Hibiscadelphus stellatus

Scientific classification
- Kingdom: Plantae
- Clade: Tracheophytes
- Clade: Angiosperms
- Clade: Eudicots
- Clade: Rosids
- Order: Malvales
- Family: Malvaceae
- Genus: Hibiscadelphus
- Species: H. stellatus
- Binomial name: Hibiscadelphus stellatus H.Oppenh., Bustamente, & Perlman

= Hibiscadelphus stellatus =

- Genus: Hibiscadelphus
- Species: stellatus
- Authority: H.Oppenh., Bustamente, & Perlman

Species of flowering plant

Hibiscadelphus stellatus is a species of flowering plant in the mallow family, Malvaceae.

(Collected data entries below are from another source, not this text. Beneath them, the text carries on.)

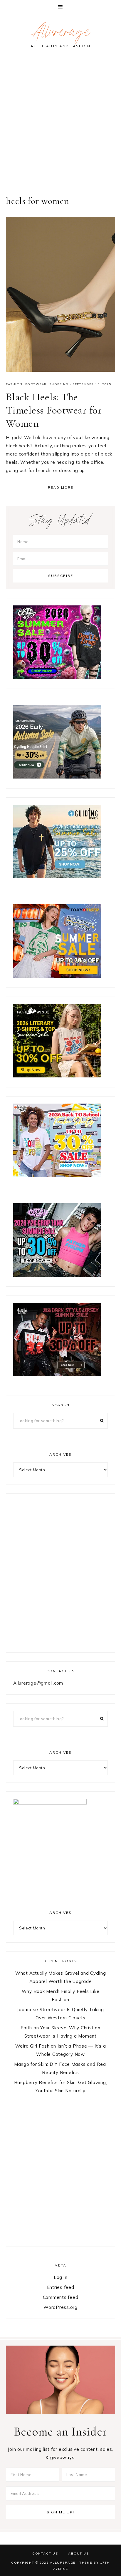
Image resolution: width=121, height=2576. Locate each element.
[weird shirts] (57, 677)
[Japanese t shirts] (57, 976)
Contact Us (45, 2553)
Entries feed (60, 2287)
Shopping (59, 384)
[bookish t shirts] (57, 1076)
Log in (61, 2277)
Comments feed (60, 2297)
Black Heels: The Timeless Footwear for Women (54, 410)
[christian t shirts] (57, 876)
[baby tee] (57, 1275)
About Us (78, 2553)
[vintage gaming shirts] (57, 1374)
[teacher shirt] (57, 1175)
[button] (60, 7)
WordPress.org (60, 2307)
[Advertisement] (60, 125)
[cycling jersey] (57, 777)
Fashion (14, 384)
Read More (60, 488)
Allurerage (60, 34)
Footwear (36, 384)
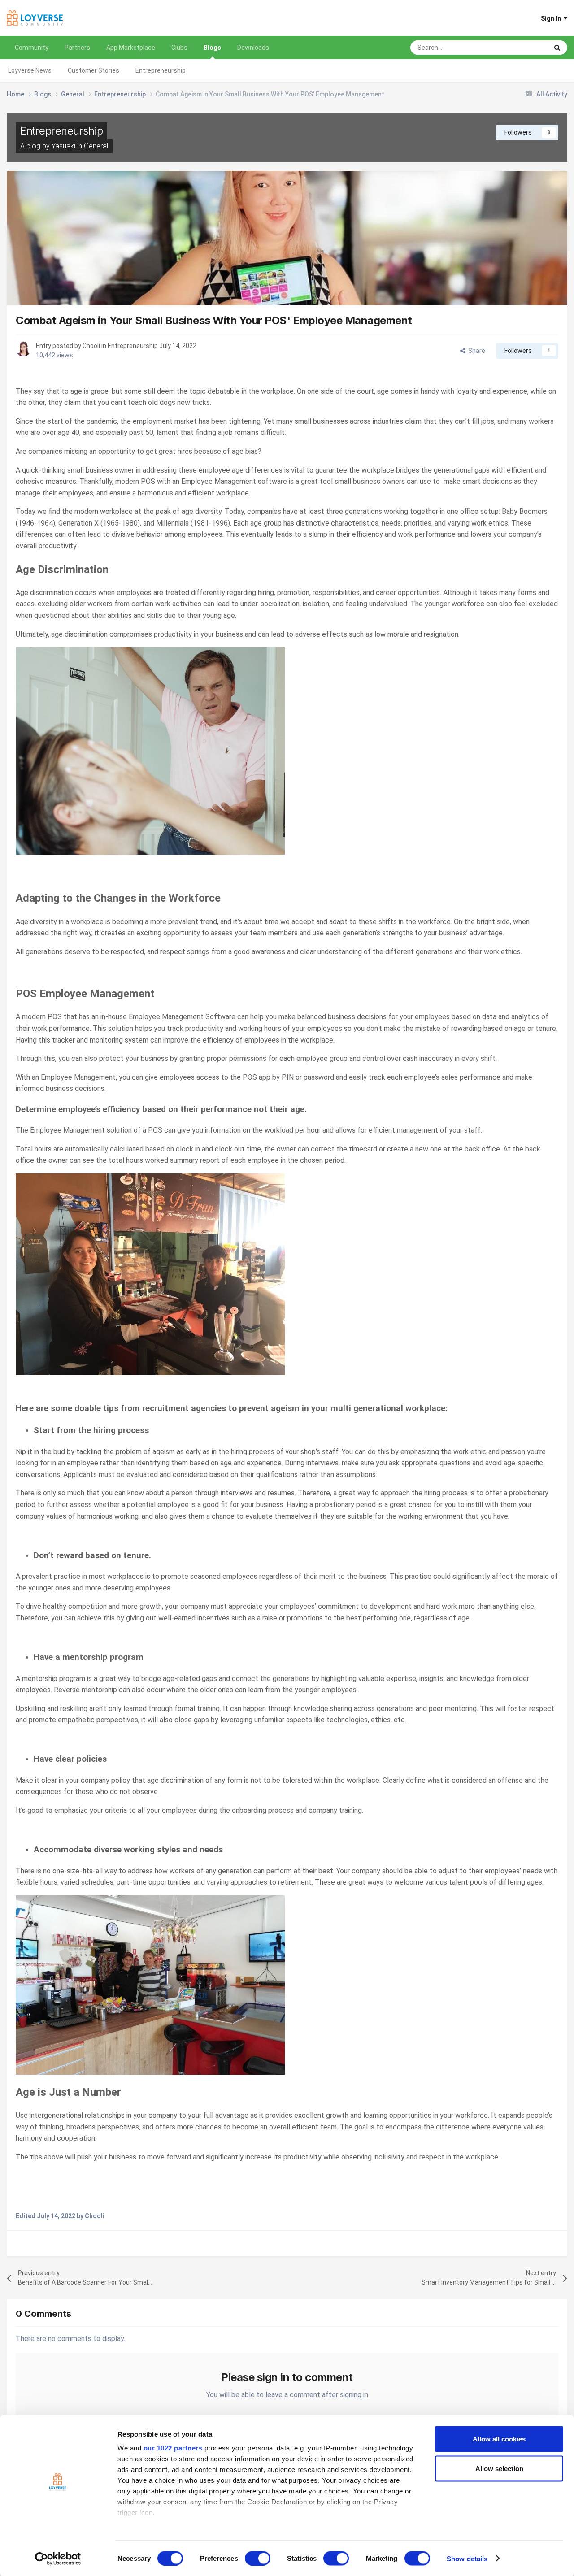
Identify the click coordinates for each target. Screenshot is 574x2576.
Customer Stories (93, 70)
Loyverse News (30, 70)
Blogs (212, 47)
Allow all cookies (499, 2439)
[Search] (557, 47)
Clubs (179, 47)
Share (475, 350)
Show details (467, 2558)
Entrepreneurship (160, 70)
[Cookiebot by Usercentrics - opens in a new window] (58, 2558)
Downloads (253, 47)
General (96, 146)
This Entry (522, 47)
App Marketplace (130, 47)
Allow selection (499, 2468)
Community (31, 47)
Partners (77, 47)
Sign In (552, 18)
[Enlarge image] (150, 750)
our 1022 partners (173, 2448)
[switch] (257, 2558)
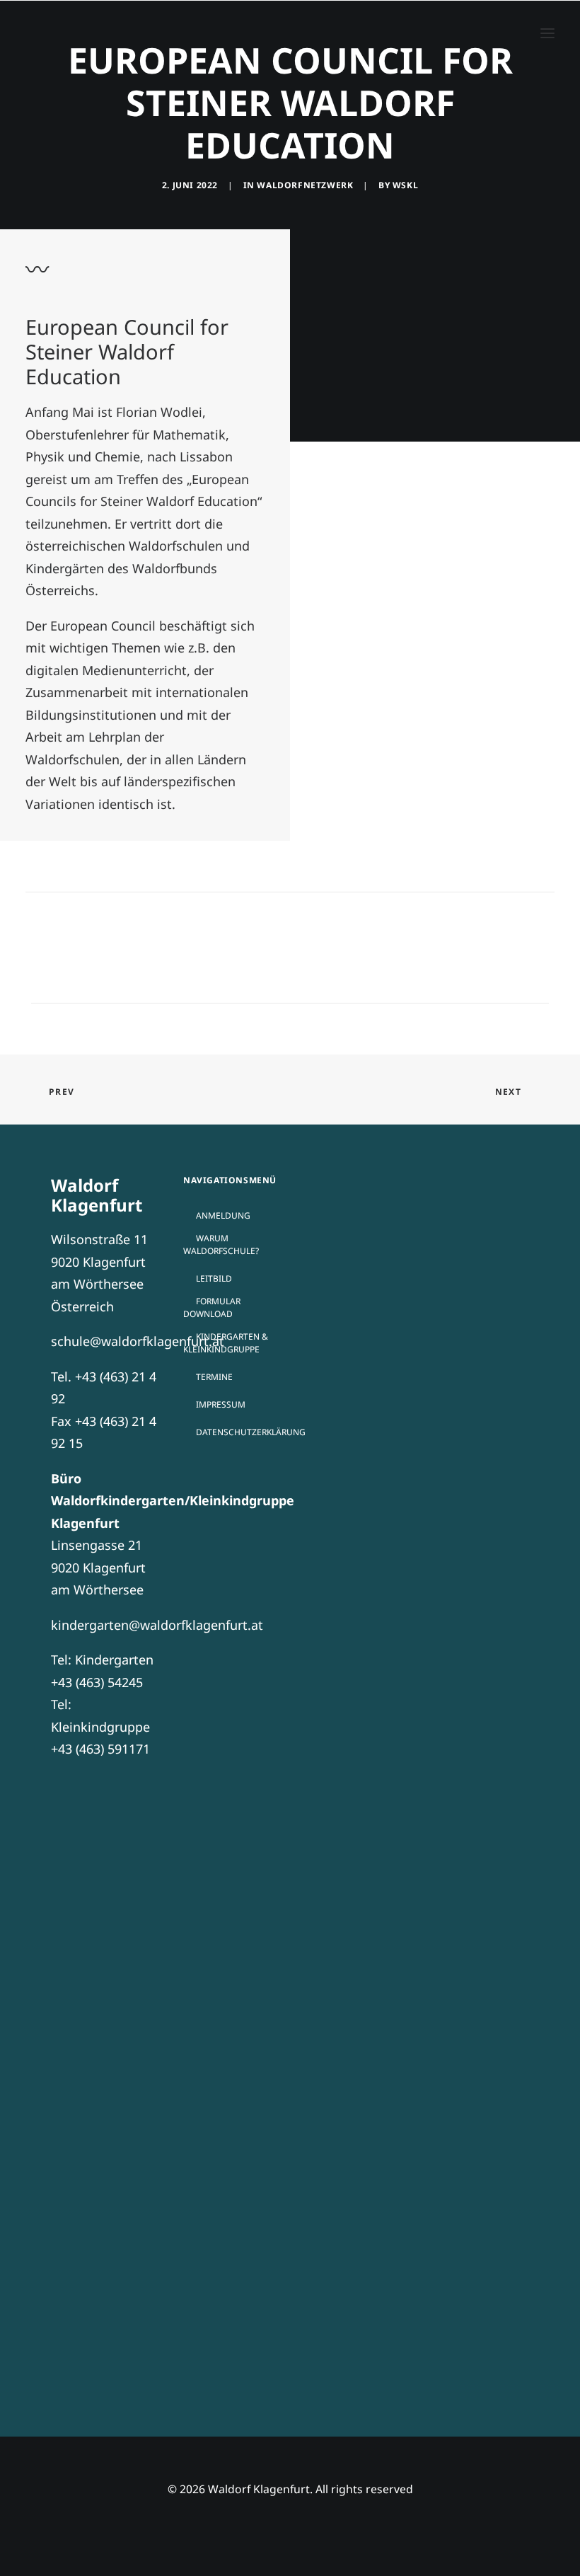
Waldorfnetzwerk (305, 185)
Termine (214, 1377)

It is called stellar hau kuahiwi in the United States Department of Agriculture PLANTS database. It is endemic to West Maui, Hawaii. It was first formally described in 2014. The specific epithet stellatus comes from the Latin for "star-shaped", referring to its stellate pubescence and the five, star-shaped involucral bracts, as well as its "beautiful and stellar (outstanding) flowers".

It is only known from three populations and fewer than one hundred plants in a valley on the western side of the island. It is closely related to Hibiscadelphus wilderianus, differing in part in its denser hairiness and larger flowers.